Apache Iceberg, despite its super active open source community, is still an early stage project and we found several unnecessary (maybe in my personal opinion) constraints in usage as well as bugs.

There are certain differences when using Delta Lake and Iceberg to implement the same functionality, leading to the potentially high cost if we want to make a switch between formats in future.

To resolve the dilemma, we built an internal library which provides the APIs for the common Data Lake operations (read/write versioned dataset, show dataset history, etc.). While the implementation of these operations are based on Delta Lake/Apache Iceberg, engineers in our product development team do not need to care about which one is actually used. The transparency of the fundamental file formats also guarantees that we will have zero code change even if we want to switch over to other formats in future.
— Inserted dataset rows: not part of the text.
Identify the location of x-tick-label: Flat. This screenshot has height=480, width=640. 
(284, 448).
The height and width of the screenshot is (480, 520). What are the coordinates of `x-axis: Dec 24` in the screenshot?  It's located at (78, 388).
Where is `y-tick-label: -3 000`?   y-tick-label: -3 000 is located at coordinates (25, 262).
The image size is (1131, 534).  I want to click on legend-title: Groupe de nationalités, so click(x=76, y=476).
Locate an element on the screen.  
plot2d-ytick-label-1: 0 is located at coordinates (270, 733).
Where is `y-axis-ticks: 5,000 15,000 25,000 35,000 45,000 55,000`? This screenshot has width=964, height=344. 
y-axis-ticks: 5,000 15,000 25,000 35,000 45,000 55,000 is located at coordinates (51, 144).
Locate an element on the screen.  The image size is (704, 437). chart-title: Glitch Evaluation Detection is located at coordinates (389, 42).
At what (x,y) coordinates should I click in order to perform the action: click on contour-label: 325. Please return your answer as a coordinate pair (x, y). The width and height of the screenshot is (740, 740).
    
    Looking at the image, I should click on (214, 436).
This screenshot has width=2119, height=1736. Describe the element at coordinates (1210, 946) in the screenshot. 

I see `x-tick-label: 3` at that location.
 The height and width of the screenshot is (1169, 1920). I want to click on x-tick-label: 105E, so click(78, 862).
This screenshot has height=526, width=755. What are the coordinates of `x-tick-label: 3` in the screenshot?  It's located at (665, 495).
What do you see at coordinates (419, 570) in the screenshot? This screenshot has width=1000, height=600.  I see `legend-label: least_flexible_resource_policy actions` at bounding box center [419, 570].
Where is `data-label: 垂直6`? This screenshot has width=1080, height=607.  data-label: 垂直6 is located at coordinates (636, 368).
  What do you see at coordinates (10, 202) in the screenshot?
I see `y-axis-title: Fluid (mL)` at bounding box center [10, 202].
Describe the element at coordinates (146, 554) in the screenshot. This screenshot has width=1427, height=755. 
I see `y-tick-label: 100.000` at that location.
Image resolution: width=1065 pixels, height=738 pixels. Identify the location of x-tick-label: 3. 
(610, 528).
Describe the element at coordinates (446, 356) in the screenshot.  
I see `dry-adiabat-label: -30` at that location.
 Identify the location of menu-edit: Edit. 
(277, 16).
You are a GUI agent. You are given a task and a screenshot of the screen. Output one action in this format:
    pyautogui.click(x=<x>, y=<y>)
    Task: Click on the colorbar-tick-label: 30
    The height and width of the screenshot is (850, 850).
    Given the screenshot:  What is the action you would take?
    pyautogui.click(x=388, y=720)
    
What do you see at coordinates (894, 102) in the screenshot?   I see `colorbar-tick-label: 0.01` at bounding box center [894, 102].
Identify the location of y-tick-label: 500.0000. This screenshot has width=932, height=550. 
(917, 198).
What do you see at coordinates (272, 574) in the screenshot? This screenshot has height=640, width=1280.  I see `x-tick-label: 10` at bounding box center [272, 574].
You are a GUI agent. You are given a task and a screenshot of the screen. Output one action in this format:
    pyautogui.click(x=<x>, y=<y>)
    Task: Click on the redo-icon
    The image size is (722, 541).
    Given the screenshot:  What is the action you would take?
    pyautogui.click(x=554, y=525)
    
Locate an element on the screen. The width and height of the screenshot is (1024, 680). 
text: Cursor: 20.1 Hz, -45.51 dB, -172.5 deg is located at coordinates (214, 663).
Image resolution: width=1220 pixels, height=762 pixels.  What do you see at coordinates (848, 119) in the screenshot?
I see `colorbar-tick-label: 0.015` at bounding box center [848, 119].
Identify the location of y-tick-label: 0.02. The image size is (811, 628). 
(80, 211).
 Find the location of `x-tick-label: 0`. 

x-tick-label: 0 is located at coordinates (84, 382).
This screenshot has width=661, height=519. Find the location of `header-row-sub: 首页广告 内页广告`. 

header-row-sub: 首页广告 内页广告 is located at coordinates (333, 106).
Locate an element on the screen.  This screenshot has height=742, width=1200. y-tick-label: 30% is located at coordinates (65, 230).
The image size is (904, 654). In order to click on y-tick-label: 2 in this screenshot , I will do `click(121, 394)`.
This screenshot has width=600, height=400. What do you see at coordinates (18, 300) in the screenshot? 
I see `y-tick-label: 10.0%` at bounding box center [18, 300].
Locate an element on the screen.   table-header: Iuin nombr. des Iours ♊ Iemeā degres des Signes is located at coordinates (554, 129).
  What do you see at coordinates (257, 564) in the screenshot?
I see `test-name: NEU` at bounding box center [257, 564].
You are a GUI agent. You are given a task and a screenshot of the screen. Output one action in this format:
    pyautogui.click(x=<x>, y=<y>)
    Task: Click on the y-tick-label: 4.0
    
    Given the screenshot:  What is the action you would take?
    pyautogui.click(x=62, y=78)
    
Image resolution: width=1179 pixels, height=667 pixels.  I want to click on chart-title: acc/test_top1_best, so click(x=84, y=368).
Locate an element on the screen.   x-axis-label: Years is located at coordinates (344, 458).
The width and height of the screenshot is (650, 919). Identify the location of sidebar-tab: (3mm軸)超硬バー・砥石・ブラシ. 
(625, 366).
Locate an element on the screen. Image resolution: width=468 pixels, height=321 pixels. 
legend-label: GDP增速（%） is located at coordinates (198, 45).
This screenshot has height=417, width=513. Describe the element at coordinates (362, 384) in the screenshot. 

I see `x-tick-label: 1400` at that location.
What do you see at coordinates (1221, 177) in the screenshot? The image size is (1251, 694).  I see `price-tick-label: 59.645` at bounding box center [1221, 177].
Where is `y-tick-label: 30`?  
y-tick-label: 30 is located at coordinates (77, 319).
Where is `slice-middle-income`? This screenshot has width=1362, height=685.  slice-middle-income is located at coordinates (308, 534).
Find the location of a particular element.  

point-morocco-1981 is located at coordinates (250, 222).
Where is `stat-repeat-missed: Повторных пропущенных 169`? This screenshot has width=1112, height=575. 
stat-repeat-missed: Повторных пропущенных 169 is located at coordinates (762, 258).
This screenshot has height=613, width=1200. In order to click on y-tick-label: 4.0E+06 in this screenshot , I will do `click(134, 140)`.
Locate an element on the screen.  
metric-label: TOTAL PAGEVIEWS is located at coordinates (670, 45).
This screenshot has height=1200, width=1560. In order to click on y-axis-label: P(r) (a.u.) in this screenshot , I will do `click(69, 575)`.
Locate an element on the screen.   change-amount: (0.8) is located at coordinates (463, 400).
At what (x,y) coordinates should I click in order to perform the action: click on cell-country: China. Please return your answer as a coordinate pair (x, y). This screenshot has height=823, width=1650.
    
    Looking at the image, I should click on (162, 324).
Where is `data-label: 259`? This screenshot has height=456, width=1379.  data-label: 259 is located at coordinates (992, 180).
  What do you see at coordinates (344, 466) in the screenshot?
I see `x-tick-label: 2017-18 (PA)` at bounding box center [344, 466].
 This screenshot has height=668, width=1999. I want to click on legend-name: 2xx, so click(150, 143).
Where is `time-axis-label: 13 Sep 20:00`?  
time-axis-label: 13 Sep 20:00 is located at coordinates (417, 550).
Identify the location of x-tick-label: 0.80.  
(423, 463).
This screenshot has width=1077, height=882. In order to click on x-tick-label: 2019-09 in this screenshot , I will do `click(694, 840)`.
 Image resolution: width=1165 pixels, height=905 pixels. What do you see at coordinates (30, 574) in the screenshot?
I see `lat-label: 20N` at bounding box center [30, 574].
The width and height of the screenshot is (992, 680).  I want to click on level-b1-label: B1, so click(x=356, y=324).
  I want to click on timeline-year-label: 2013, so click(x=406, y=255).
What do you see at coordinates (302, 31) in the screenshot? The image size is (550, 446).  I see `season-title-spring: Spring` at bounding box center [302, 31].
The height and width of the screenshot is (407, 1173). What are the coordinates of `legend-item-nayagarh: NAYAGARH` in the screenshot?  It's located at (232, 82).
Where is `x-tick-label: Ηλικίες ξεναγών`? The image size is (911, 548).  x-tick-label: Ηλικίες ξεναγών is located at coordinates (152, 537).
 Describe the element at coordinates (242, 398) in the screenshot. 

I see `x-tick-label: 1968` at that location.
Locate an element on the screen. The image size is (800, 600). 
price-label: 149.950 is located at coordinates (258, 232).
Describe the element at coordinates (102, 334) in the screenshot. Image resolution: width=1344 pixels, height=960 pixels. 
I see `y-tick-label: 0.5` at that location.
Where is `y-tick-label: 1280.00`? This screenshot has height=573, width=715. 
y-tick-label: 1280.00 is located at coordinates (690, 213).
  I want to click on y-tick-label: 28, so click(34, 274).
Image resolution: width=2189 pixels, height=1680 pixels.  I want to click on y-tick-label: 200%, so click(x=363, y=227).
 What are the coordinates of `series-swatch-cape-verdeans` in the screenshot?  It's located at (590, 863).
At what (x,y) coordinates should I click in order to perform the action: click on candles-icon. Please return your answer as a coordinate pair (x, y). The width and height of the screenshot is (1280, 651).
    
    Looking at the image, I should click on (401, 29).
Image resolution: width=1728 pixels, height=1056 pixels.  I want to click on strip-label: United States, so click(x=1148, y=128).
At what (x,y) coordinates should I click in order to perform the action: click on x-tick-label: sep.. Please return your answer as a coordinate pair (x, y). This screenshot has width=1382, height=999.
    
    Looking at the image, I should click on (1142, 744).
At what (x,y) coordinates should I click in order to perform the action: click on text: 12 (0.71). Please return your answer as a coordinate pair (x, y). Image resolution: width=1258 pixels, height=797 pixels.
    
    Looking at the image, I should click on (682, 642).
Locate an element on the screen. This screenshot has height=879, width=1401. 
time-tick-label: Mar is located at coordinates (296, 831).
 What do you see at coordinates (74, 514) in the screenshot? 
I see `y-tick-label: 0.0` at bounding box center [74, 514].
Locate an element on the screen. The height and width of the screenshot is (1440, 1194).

Engineering Culture Enabler

A well-established and healthy engineering culture, the must-have for a great technical company, does not come free. The cost not only comes from changes in thinking and action, but also the unavoidable tooling overhead even if the agreement on embracing it is there.

Platform team serves as the enabler of the building of an engineering culture by lowering the involved cost. Taking SafeGraph as an example, we want to build an engineering culture appreciating the operational excellence of services. Operational excellence comes from comprehensive monitoring and timely alerting as well as many other facilities helping engineers improve the service SLA and debugging issues. All of these should be built as part of platform engineering instead of dumping them to each product team and expecting them to squeeze resources to build their own tools from scratch.

The platform team also has an advantage to promote the desired culture. The “product” delivered by the platform team is used across teams; when the appreciated part in a culture leads to success, a broad benefit shared by all teams is easily observed and that part is promoted straightforwardly across teams. For instance, the platform team at SafeGraph started building solutions to minimize/eliminate the manual steps in using Terraform, which is well-known to be hard-to-ramp-up. The progressively better user experience is observed across teams, the benefit is shared, and it contributes to our culture which always seeks to minimize human intervention in any process.

Summary

By resolving immediate issues, building long-term infrastructure solutions with low cost, keeping it future-oriented, and also serving as the engineering culture enabler, platform engineering is critical to optimizing an engineering organization for efficiency and sustainability.